A Câmara dos Comuns do Parlamento do Reino Unido aprovou nesta terça-feira a descriminalização do aborto na Inglaterra e no País de Gales para impedir que um número cada vez maior de mulheres seja investigado pela polícia por interromper gestações, com base em uma legislação de meados do século 19.
O aborto é permitido por lei na Inglaterra e no País de Gales há quase 60 anos, mas apenas até 24 semanas de gestação e com a aprovação de dois médicos. Mulheres podem ser indiciadas criminalmente se decidirem interromper a gravidez depois do limite de 24 semanas, segundo uma lei da era vitoriana que prevê pena máxima de prisão perpétua.
No Reino Unido, condenações por infringir essa lei são raras, mas o número de processos aumentou na sequência da pandemia de covid-19, quando uma mudança na legislação permitiu o uso de pílulas abortivas em casa para interromper gestações de até 10 semanas.
Em uma votação livre na Câmara dos Comuns – em que os parlamentares não são obrigados a seguir a linha de seus partidos –, uma emenda que proíbe a abertura de processos contra mulheres que interrompem gestações em quaisquer circunstâncias conseguiu a aprovação inicial por 379 votos a 137.

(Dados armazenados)

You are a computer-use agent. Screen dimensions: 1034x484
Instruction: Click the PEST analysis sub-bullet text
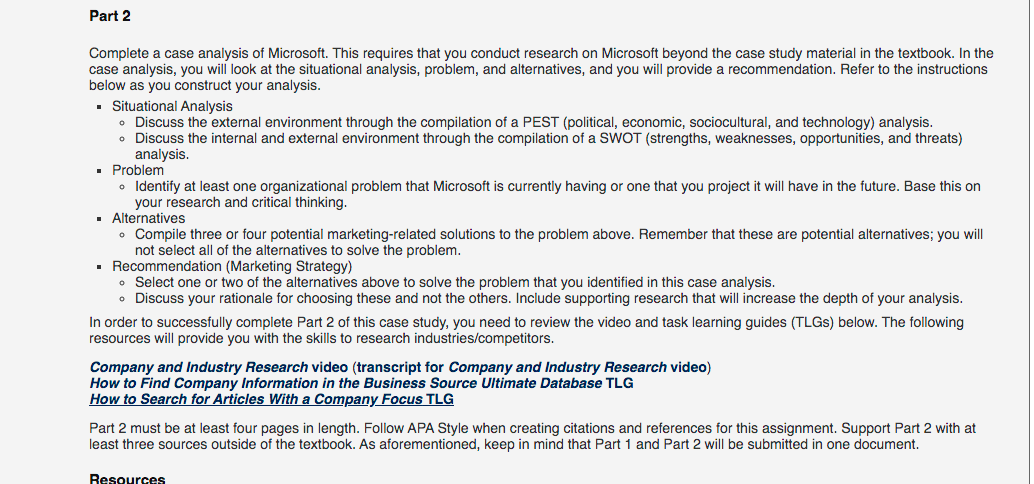coord(533,122)
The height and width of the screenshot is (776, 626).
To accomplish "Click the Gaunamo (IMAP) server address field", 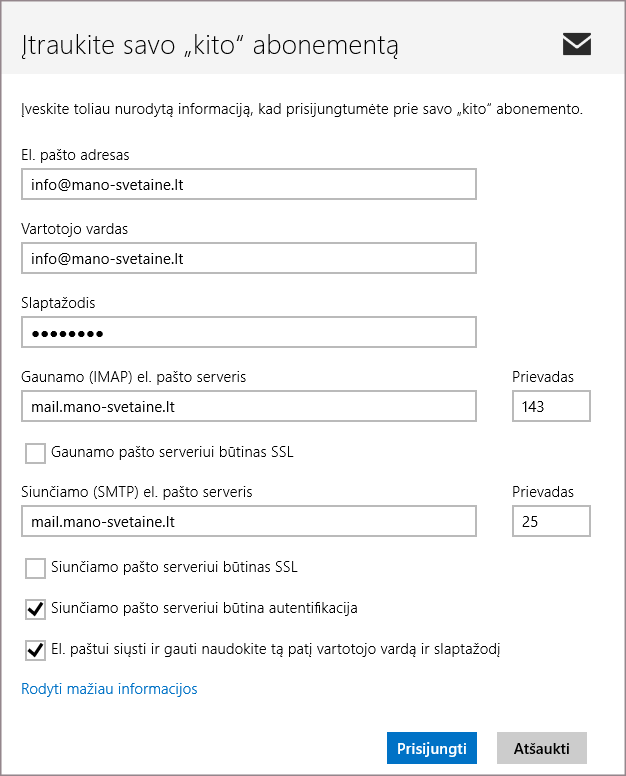I will tap(248, 407).
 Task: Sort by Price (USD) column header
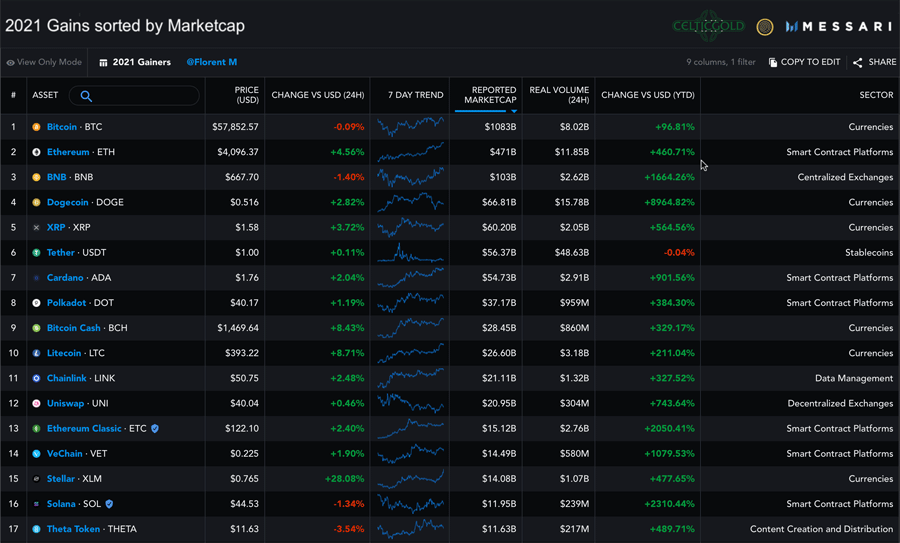245,95
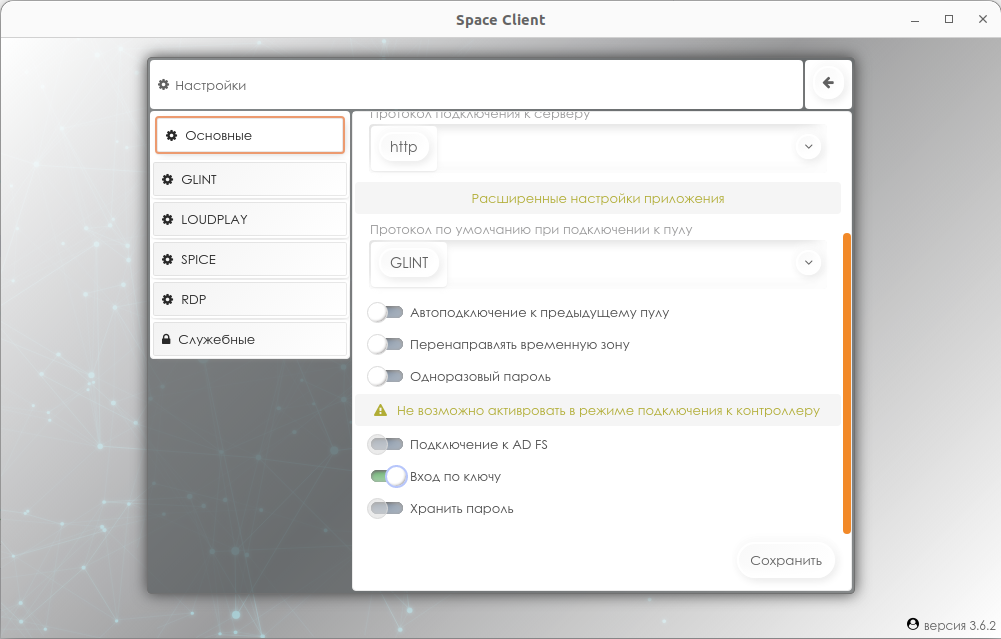The width and height of the screenshot is (1001, 639).
Task: Expand the http protocol dropdown chevron
Action: tap(808, 147)
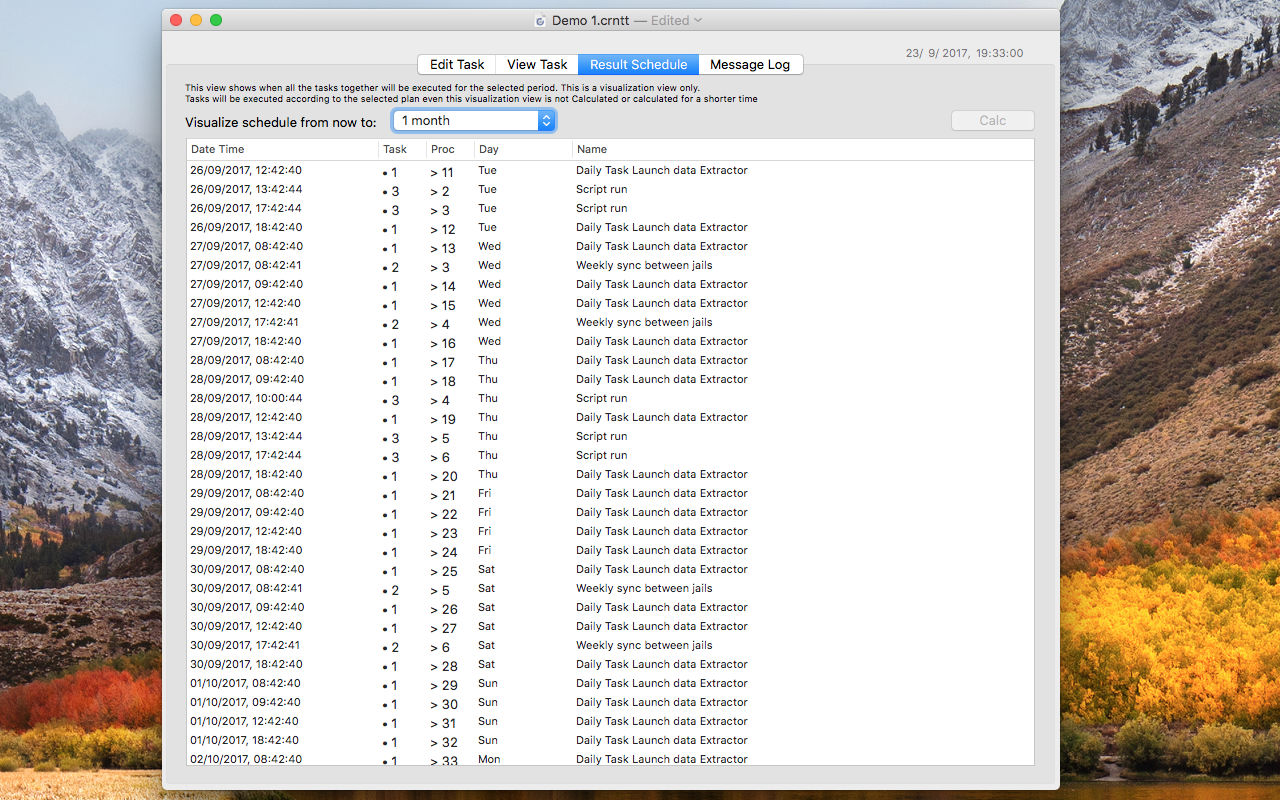Expand the Edited title chevron menu
Screen dimensions: 1280x800
pos(698,20)
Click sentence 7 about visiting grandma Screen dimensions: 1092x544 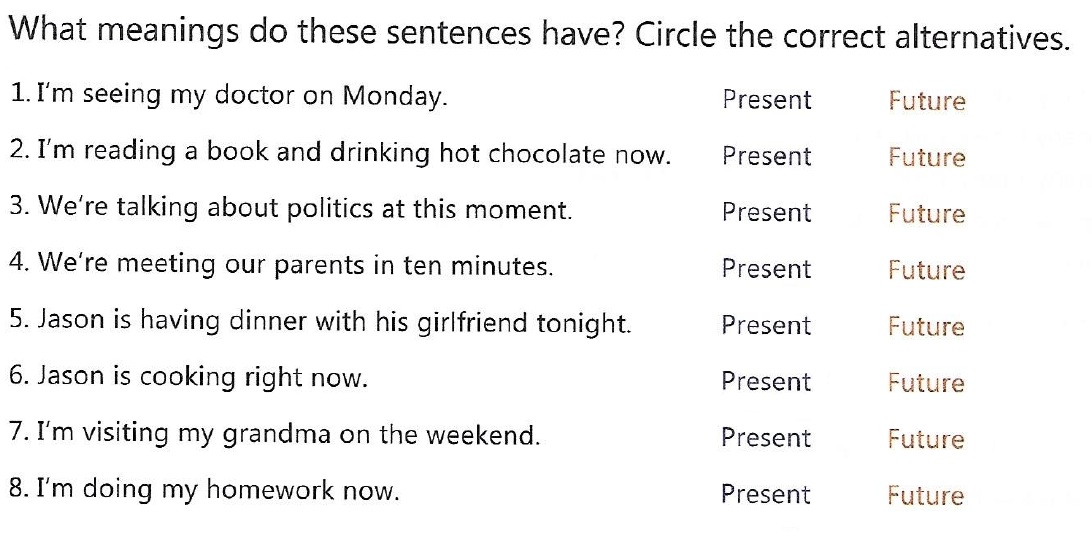275,436
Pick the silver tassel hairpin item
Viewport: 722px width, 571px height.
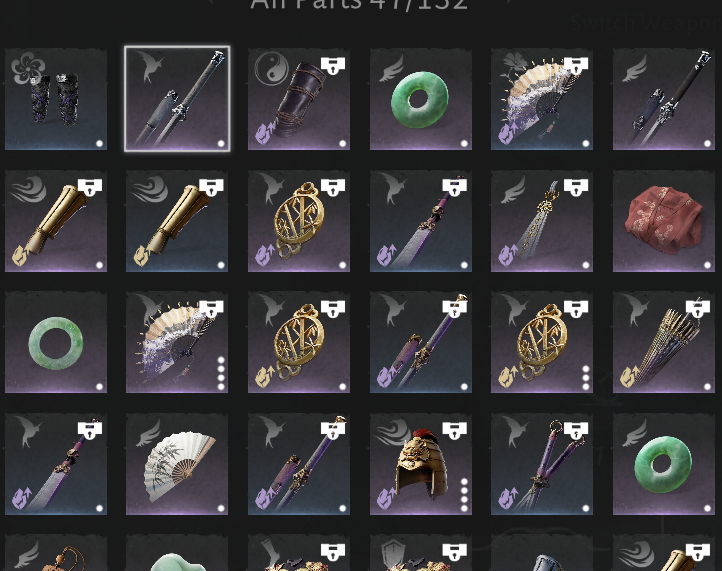pyautogui.click(x=542, y=221)
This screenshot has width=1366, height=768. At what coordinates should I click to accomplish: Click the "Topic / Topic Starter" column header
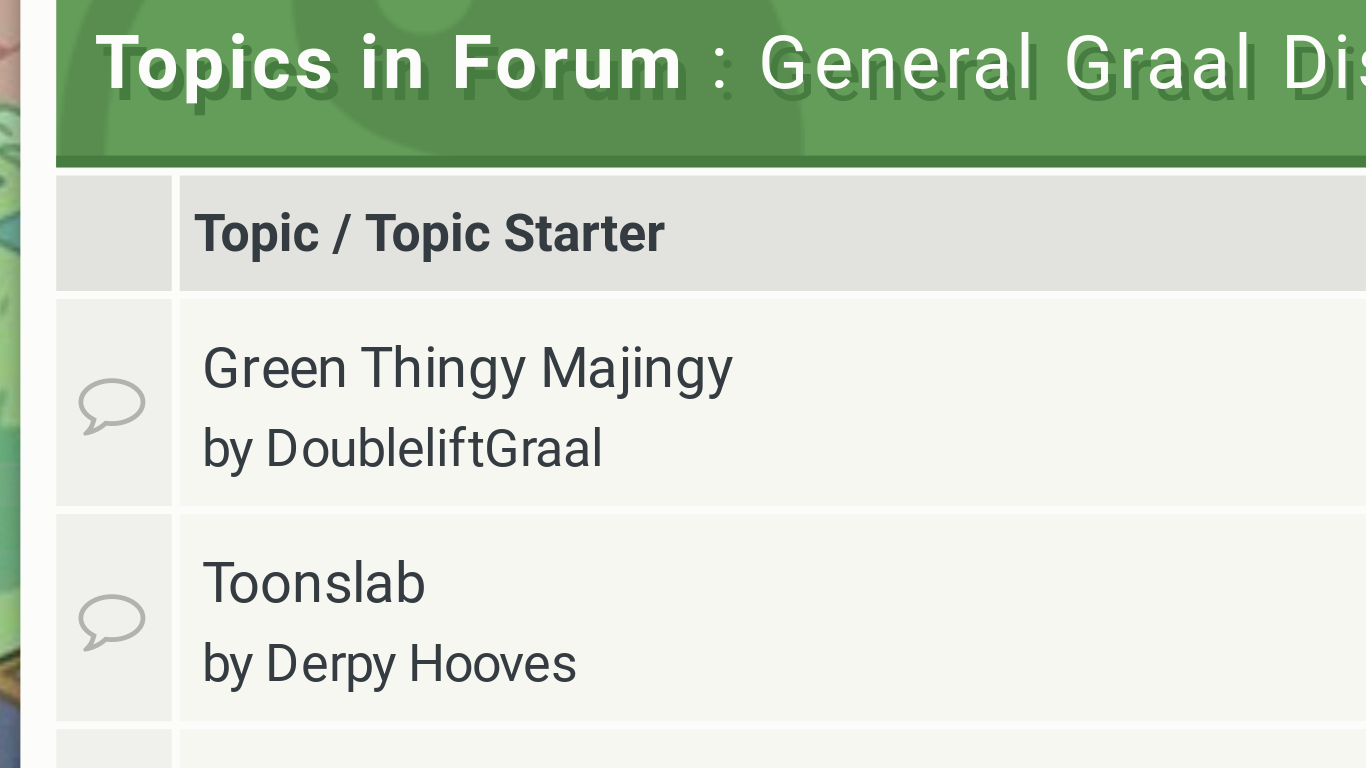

§ **Atividade**:
Por favor, consulte o texto fornecido e diga qual foi o placar da votação que deu aprovação inicial à emenda na Câmara dos Comuns.

§ **Resultado da tarefa**:
A emenda foi aprovada por 379 votos a 137.